- La prescription de psychostimulants pour traiter le trouble déficit de l’attention avec ou sans hyperactivité (TDAH) progresse en France.
- Elle a en effet bondi de 154% entre 2020 et 2024.
La prescription de médicaments pour traiter le trouble déficit de l’attention avec ou sans hyperactivité (TDAH) progresse en France, entre bénéfices réels et craintes de dérives autour de ce trouble du neurodéveloppement longtemps méconnu dans le pays.
Connu sous le nom de Ritaline, le méthylphénidate, psychostimulant utilisé pour le réguler, a vu ses prescriptions bondir de 154% en France entre 2020 et 2024, selon les bases de données de l’Assurance maladie analysées par l’AFP.
Classés dans la catégorie des stupéfiants, ces médicaments stimulent le système nerveux central en contrôlant les principaux symptômes de ce trouble : déficit d’attention, hyperactivité et impulsivité. Pour le professeur de pédopsychiatrie Olivier Bonnot, qui a présidé un groupe de travail dédié, à la Haute Autorité de Santé (HAS), « ils comptent parmi les médicaments les plus efficaces qui existent ».
6% des enfants et 2,5% d’adultes concernés par le TDAH
De mieux en mieux dépisté grâce à une meilleure reconnaissance des troubles du neurodéveloppement, le TDAH concernerait dans le monde environ 6% des moins de 18 ans et 2,5% des adultes, avec des symptômes pouvant varier tout au long de la vie. « Ce n’est pas comme un virus qu’on attrape ou pas, mais plutôt comme une tension trop élevée : quand les symptômes atteignent un certain niveau, ils doivent être traités
« , dit l’AFP le président de la Fédération mondiale du TDAH, le professeur américain Stephen Faraone.
Aux États-Unis, où les diagnostics et les traitements de TDAH sont plus fréquents, des voix se sont élevées pour critiquer une approche trop médicalisée. Environ la moitié des jeunes (3-17 ans) américains diagnostiqués recevaient un traitement médicamenteux en 2022, selon une enquête nationale sur la santé des enfants, contre 10 % en France, selon la Haute Autorité de Santé.
« Il y a eu un amalgame avec la situation américaine qui a contribué à diaboliser la Ritaline. Des parents ont été accusés de droguer leurs enfants et certains subissent encore des réflexions de pharmaciens »
, regrette Claudine Casavecchia, présidente de l’association HyperSupers – TDAH France.
Mais depuis quelques années, la progression du dépistage, le remboursement de méthylphénidate étendu à l’adulte en 2022, et la nécessité d’améliorer la prise en charge ont levé des freins.
« Légère hausse de la tension et du rythme cardiaque »
Perte d’appétit, troubles du sommeil, de l’humeur, léger retard de croissance, maux de tête… : « généralement bénins »,
les effets secondaires « peuvent être réglés en changeant la dose ou le médicament »

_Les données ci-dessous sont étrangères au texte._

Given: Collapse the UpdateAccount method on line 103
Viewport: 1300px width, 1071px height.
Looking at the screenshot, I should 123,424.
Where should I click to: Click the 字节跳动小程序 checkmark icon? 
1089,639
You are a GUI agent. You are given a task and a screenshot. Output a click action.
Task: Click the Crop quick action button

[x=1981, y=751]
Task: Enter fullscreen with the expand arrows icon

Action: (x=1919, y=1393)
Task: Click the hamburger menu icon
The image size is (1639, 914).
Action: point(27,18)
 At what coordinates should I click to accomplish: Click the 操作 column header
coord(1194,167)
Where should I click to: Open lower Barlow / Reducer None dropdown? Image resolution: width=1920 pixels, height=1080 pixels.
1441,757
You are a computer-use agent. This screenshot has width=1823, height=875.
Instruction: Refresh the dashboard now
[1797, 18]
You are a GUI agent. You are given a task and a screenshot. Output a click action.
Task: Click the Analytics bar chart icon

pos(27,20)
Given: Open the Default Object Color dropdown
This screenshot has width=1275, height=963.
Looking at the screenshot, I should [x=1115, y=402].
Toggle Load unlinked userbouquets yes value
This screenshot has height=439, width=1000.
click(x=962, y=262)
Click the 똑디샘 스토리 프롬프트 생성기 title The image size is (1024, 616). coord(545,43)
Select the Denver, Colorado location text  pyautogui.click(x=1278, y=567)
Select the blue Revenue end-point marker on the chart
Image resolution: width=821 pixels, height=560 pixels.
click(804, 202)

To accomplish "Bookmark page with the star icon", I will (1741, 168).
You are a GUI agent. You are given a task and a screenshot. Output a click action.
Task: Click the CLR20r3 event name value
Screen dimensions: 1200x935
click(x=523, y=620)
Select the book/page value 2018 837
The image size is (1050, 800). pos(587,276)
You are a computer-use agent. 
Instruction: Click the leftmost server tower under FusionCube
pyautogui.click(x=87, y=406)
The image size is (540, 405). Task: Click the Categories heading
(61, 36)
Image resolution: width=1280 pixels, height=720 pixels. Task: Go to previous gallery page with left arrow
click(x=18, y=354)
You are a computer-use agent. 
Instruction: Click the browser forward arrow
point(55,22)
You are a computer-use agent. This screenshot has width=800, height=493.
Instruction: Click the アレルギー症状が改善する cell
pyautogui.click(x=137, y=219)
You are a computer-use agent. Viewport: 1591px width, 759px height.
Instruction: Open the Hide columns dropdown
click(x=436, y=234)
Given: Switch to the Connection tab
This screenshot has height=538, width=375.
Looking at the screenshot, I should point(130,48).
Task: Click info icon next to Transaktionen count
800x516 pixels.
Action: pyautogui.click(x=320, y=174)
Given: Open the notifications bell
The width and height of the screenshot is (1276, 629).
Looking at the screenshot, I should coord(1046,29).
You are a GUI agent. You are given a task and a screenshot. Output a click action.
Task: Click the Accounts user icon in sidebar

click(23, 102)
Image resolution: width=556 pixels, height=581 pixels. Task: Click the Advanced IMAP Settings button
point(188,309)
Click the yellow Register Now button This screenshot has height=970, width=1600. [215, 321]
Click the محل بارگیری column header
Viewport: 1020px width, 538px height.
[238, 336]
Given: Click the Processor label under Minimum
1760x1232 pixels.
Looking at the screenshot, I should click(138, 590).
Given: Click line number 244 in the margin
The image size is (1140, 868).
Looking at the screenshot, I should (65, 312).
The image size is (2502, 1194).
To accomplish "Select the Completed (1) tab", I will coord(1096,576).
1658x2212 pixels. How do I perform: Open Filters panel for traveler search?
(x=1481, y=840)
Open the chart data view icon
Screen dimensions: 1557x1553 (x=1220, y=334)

, selon la Fédération mondiale du TDAH, qui se base sur un consensus d’experts internationaux.
« Les données sont rassurantes. À long terme, on observe une légère hausse de la tension et du rythme cardiaque, c’est à surveiller »
, indique Sébastien Weibel, psychiatre au CHU de Strasbourg.
Aujourd’hui, des spécialistes du TDAH se félicitent de la récente commercialisation en France d’une nouvelle molécule, la lisdexamphétamine – sous le nom de Xurta –, une amphétamine déjà vendue ailleurs en Europe. Comme la Ritaline, elle agit sur la dopamine et la noradrénaline, impliquées dans la motivation et l’apprentissage, mais via un mécanisme d’action différent.
« Son arrivée a nécessité un travail de pédagogie »
, souligne Hugo Prunier, psychiatre au CH Le Vinatier, car « le mot ‘amphétamine’ fait peur en France, avec des préjugés partagés à la fois par les soignants et les patients ».
Crainte d’une dépendance potentielle
D’autant qu’aux États-Unis, d’autres médicaments à base d’amphétamines, comme l’Adderall – interdit en France – pour traiter le TDAH, ont été détournés de leur indication thérapeutique. Dans ce pays, des étudiants peuvent prendre la Ritaline ou l’Adderall pour « rester éveillé et étudier »
ou dans un cadre festif, explique le Pr Faraone, le président de la Fédération mondiale du TDAH.
Ces produits suscitent en outre la crainte d’une dépendance potentielle, les personnes atteintes d’un TDAH étant plus à risque de développer un comportement addictif.